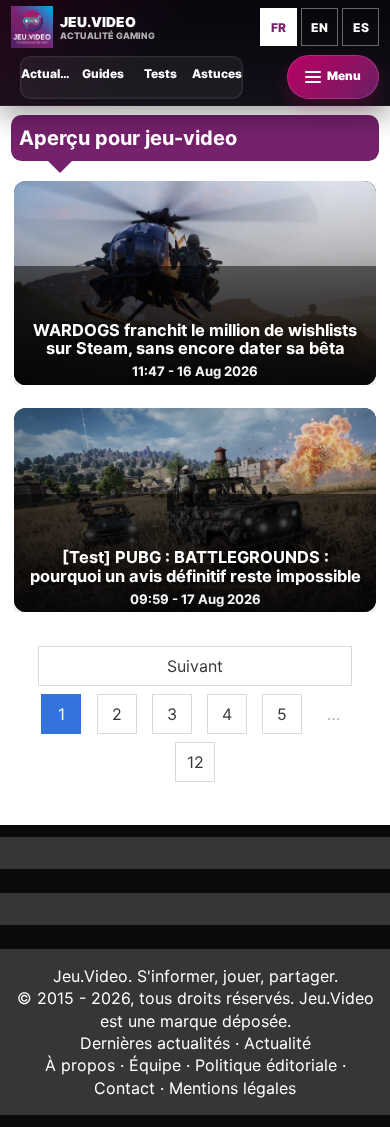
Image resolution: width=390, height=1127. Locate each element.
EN (319, 27)
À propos (80, 1065)
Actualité (277, 1043)
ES (361, 27)
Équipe (155, 1065)
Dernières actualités (155, 1043)
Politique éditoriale (266, 1065)
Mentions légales (232, 1088)
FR (278, 27)
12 (195, 762)
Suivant (195, 666)
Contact (124, 1088)
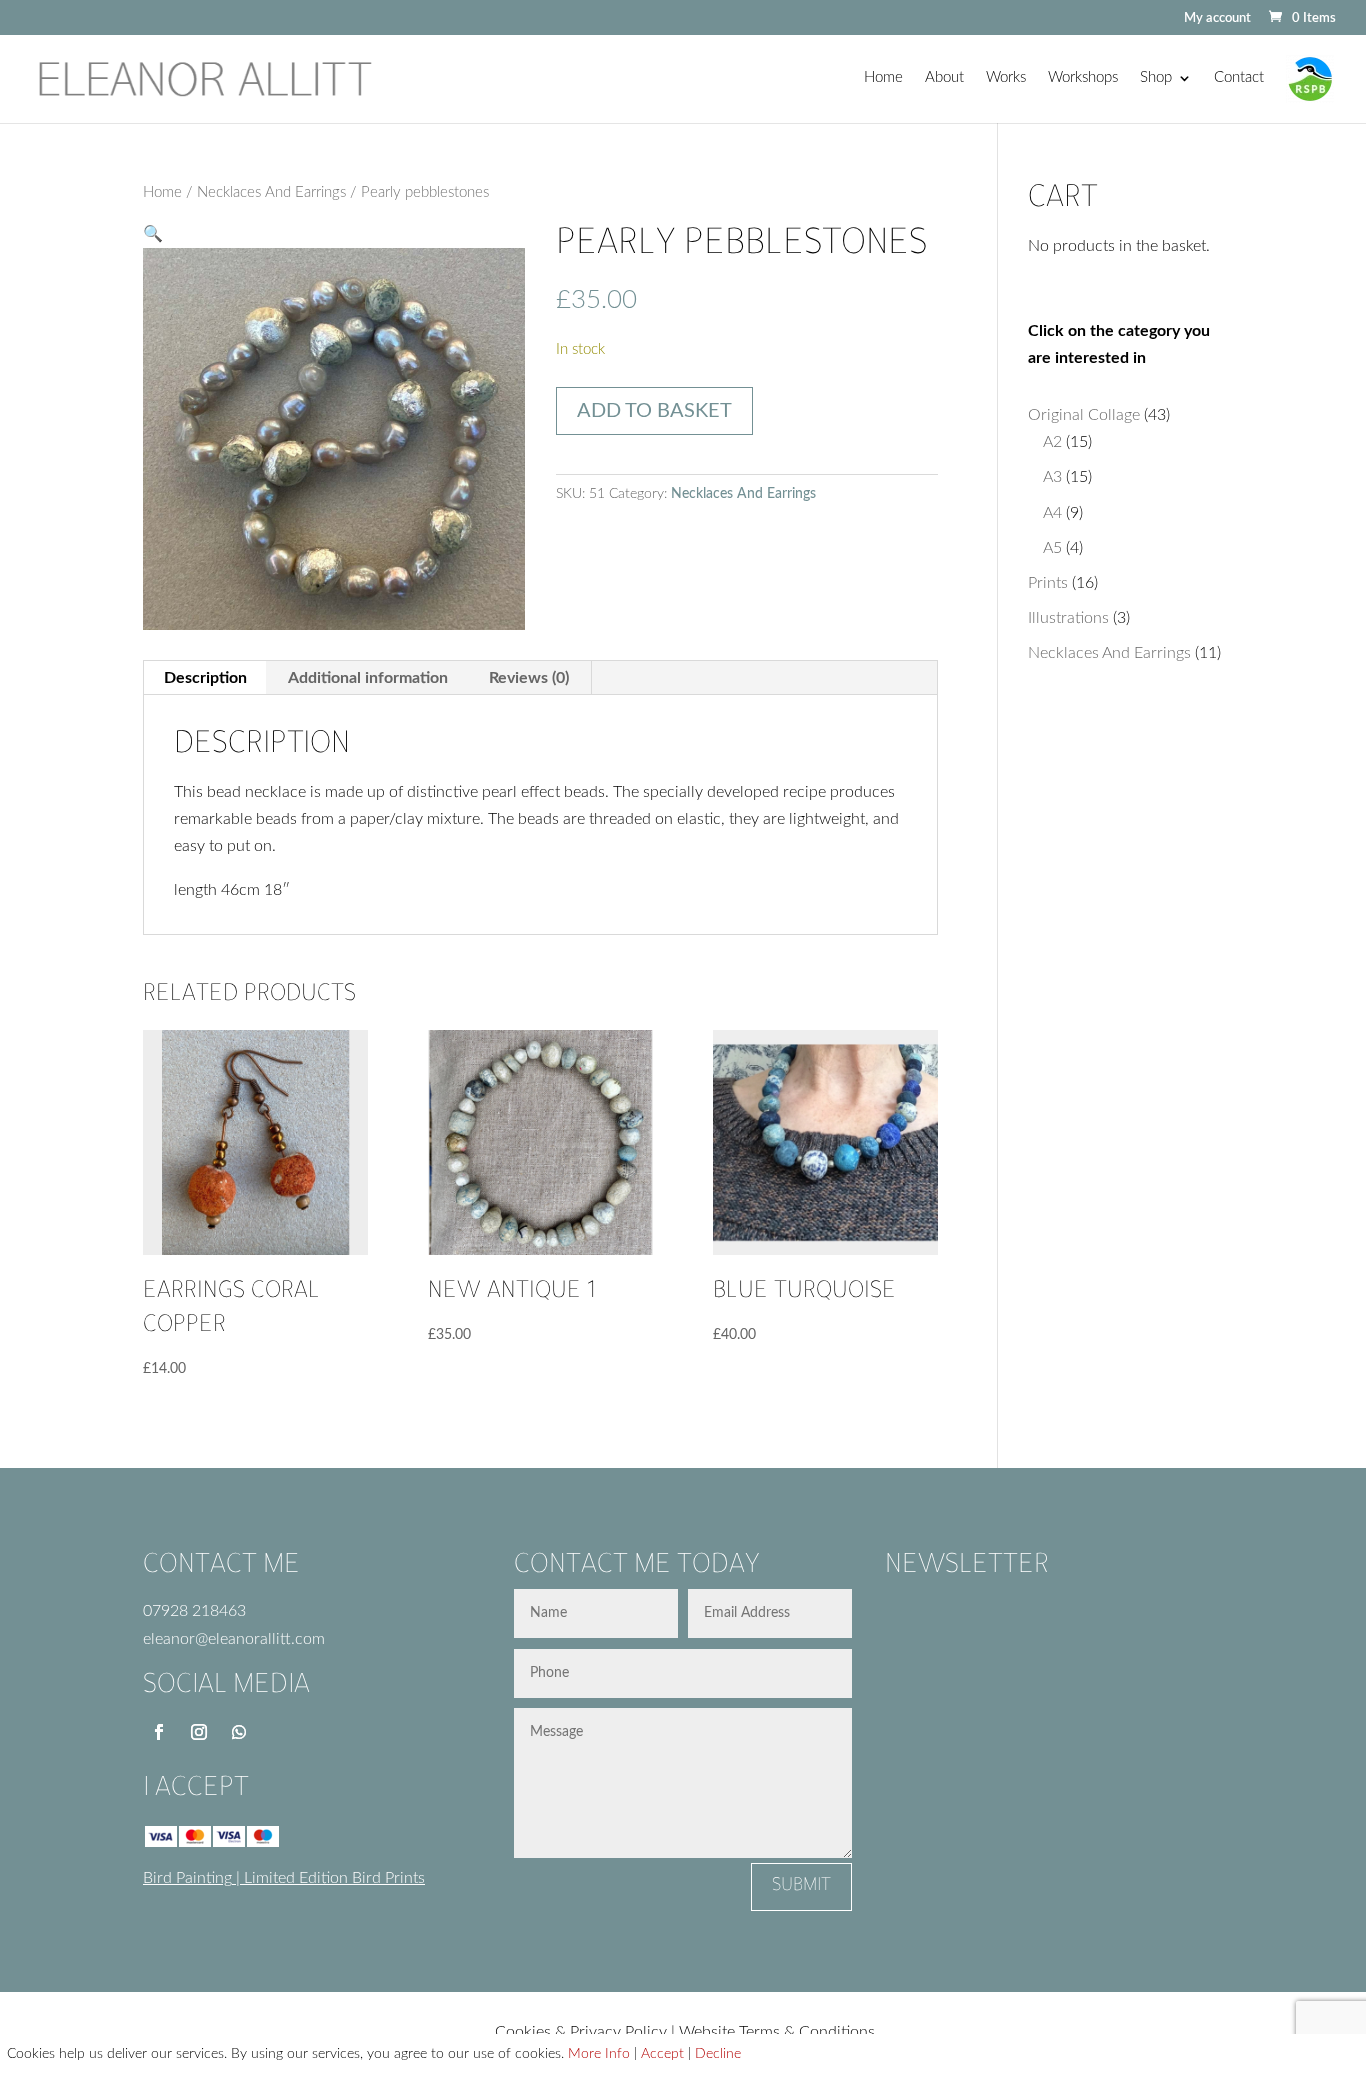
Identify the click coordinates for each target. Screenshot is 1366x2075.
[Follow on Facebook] (159, 1732)
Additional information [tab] (368, 678)
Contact (1239, 78)
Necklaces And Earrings (271, 192)
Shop (1156, 78)
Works (1006, 78)
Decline (718, 2054)
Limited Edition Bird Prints (334, 1878)
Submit (801, 1887)
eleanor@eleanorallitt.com (234, 1639)
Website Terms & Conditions (777, 2032)
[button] (153, 234)
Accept (662, 2054)
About (944, 78)
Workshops (1083, 78)
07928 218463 (194, 1611)
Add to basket (654, 411)
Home (883, 78)
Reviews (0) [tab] (529, 678)
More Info (599, 2054)
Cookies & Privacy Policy (581, 2032)
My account (1217, 18)
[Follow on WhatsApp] (239, 1732)
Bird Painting (187, 1878)
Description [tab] (205, 678)
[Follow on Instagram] (199, 1732)
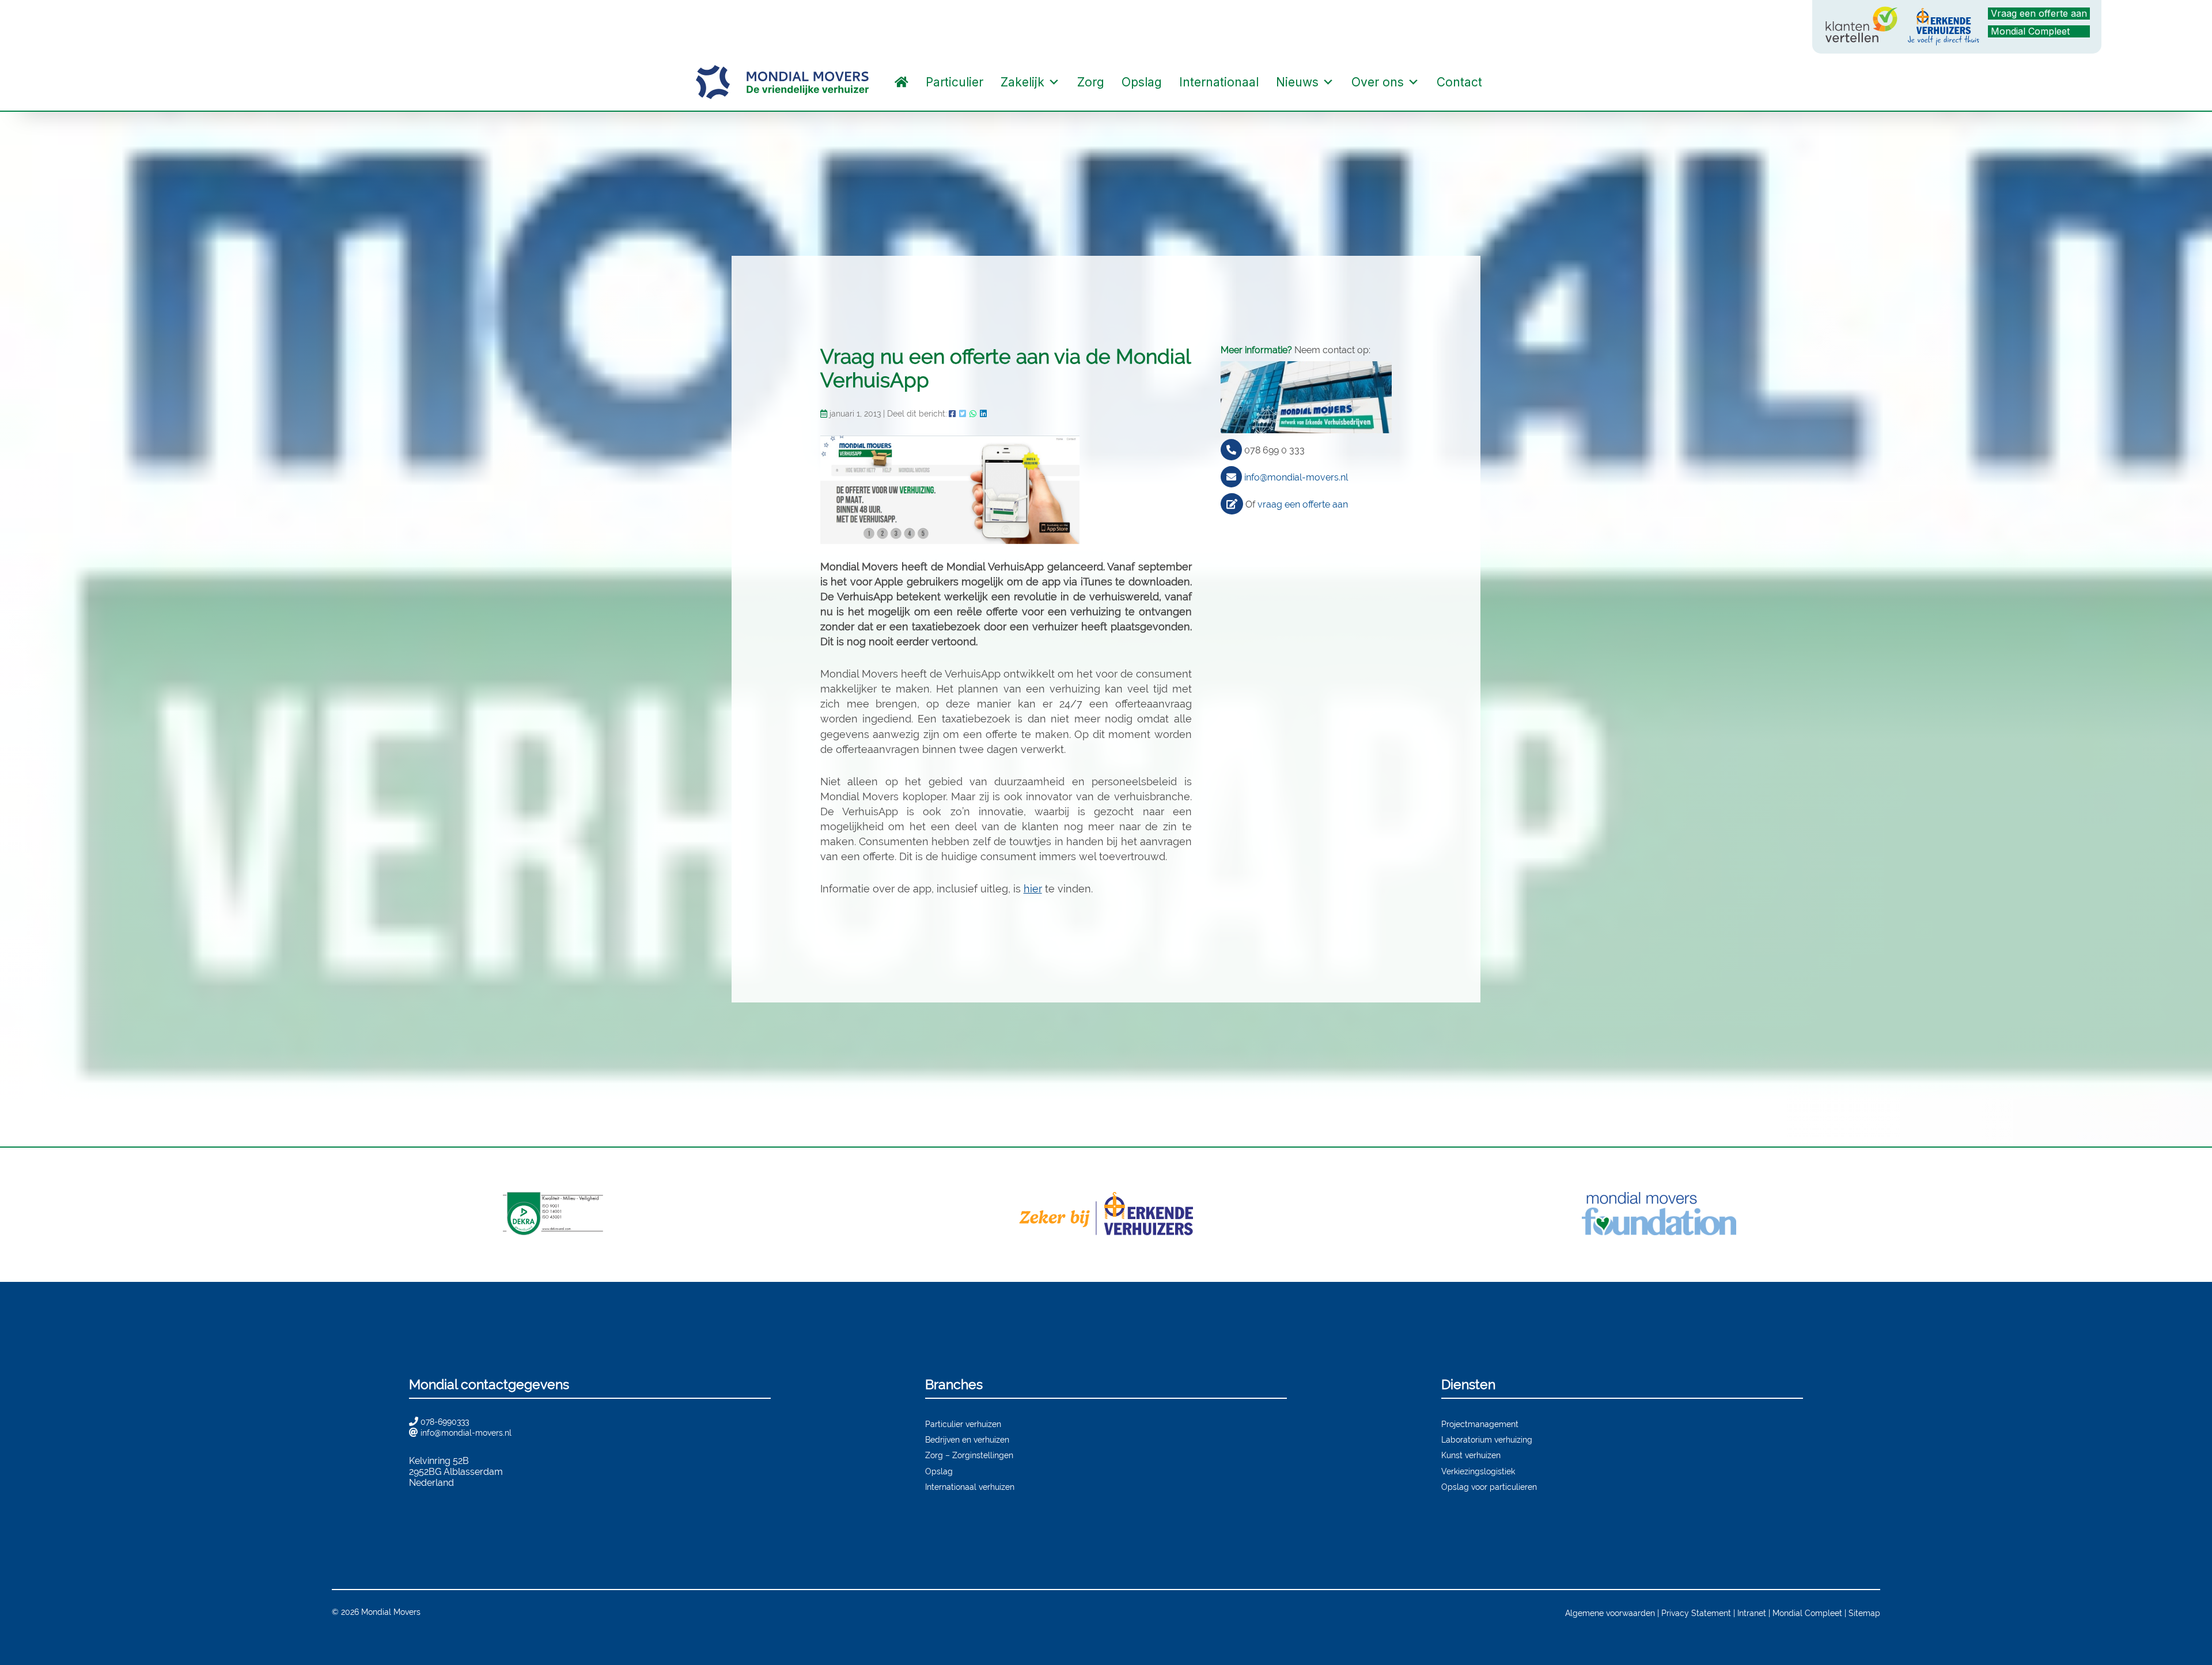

◇ ◇ ◇ ◇ ◇

> _ASSIGNED TASK_: From the first line to the last, repeat the entries exactly and leave out the pictures.

> _TASK ANSWER_:
Image resolution: width=390, height=1127. Locate each element.
EN (319, 27)
À propos (80, 1065)
Actualité (277, 1043)
ES (361, 27)
Équipe (155, 1065)
Dernières actualités (155, 1043)
Politique éditoriale (266, 1065)
Mentions légales (232, 1088)
FR (278, 27)
12 (195, 762)
Suivant (195, 666)
Contact (124, 1088)
Identify the click coordinates for each target. Screenshot is 1366x2075.
[Follow on Facebook] (159, 1732)
Additional information [tab] (368, 678)
Contact (1239, 78)
Necklaces And Earrings (271, 192)
Shop (1156, 78)
Works (1006, 78)
Decline (718, 2054)
Limited Edition Bird Prints (334, 1878)
Submit (801, 1887)
eleanor@eleanorallitt.com (234, 1639)
Website Terms & Conditions (777, 2032)
[button] (153, 234)
Accept (662, 2054)
About (944, 78)
Workshops (1083, 78)
07928 218463 (194, 1611)
Add to basket (654, 411)
Home (883, 78)
Reviews (0) [tab] (529, 678)
More Info (599, 2054)
Cookies & Privacy Policy (581, 2032)
My account (1217, 18)
[Follow on WhatsApp] (239, 1732)
Bird Painting (187, 1878)
Description [tab] (205, 678)
[Follow on Instagram] (199, 1732)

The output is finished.